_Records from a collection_
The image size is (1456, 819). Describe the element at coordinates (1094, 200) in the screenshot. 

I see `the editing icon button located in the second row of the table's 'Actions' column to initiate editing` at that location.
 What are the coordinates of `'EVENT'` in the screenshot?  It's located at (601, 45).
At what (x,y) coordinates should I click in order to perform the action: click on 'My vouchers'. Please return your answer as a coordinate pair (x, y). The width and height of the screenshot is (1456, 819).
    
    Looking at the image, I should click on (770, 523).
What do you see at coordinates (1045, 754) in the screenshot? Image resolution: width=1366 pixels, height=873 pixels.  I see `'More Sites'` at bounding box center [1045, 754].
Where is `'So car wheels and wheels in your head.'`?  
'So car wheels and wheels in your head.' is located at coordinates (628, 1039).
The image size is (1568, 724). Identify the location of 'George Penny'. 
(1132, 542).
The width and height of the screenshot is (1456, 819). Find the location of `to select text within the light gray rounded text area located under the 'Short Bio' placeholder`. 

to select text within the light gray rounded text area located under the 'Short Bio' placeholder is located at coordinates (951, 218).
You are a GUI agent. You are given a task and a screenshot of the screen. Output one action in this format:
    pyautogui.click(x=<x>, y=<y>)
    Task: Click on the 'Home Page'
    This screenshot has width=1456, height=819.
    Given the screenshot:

_YOUR OBJECTIVE_
Can you arrange the listing above as a Markdown table with the columns "No." and "Line", giving each line its own numbered row and leaving out blank lines?

_SOLUTION_
| No. | Line |
|---|---|
| 1 | The image size is (1456, 819). Describe the element at coordinates (1094, 200) in the screenshot.  |
| 2 | I see `the editing icon button located in the second row of the table's 'Actions' column to initiate editing` at that location. |
| 3 |  What are the coordinates of `'EVENT'` in the screenshot?  It's located at (601, 45). |
| 4 | At what (x,y) coordinates should I click in order to perform the action: click on 'My vouchers'. Please return your answer as a coordinate pair (x, y). The width and height of the screenshot is (1456, 819). |
| 5 |     Looking at the image, I should click on (770, 523). |
| 6 | What do you see at coordinates (1045, 754) in the screenshot? Image resolution: width=1366 pixels, height=873 pixels.  I see `'More Sites'` at bounding box center [1045, 754]. |
| 7 | Where is `'So car wheels and wheels in your head.'`?   |
| 8 | 'So car wheels and wheels in your head.' is located at coordinates (628, 1039). |
| 9 | The image size is (1568, 724). Identify the location of 'George Penny'.  |
| 10 | (1132, 542). |
| 11 | The width and height of the screenshot is (1456, 819). Find the location of `to select text within the light gray rounded text area located under the 'Short Bio' placeholder`.  |
| 12 | to select text within the light gray rounded text area located under the 'Short Bio' placeholder is located at coordinates (951, 218). |
| 13 | You are a GUI agent. You are given a task and a screenshot of the screen. Output one action in this format: |
| 14 |     pyautogui.click(x=<x>, y=<y>) |
| 15 |     Task: Click on the 'Home Page' |
| 16 |     This screenshot has width=1456, height=819. |
| 17 |     Given the screenshot: |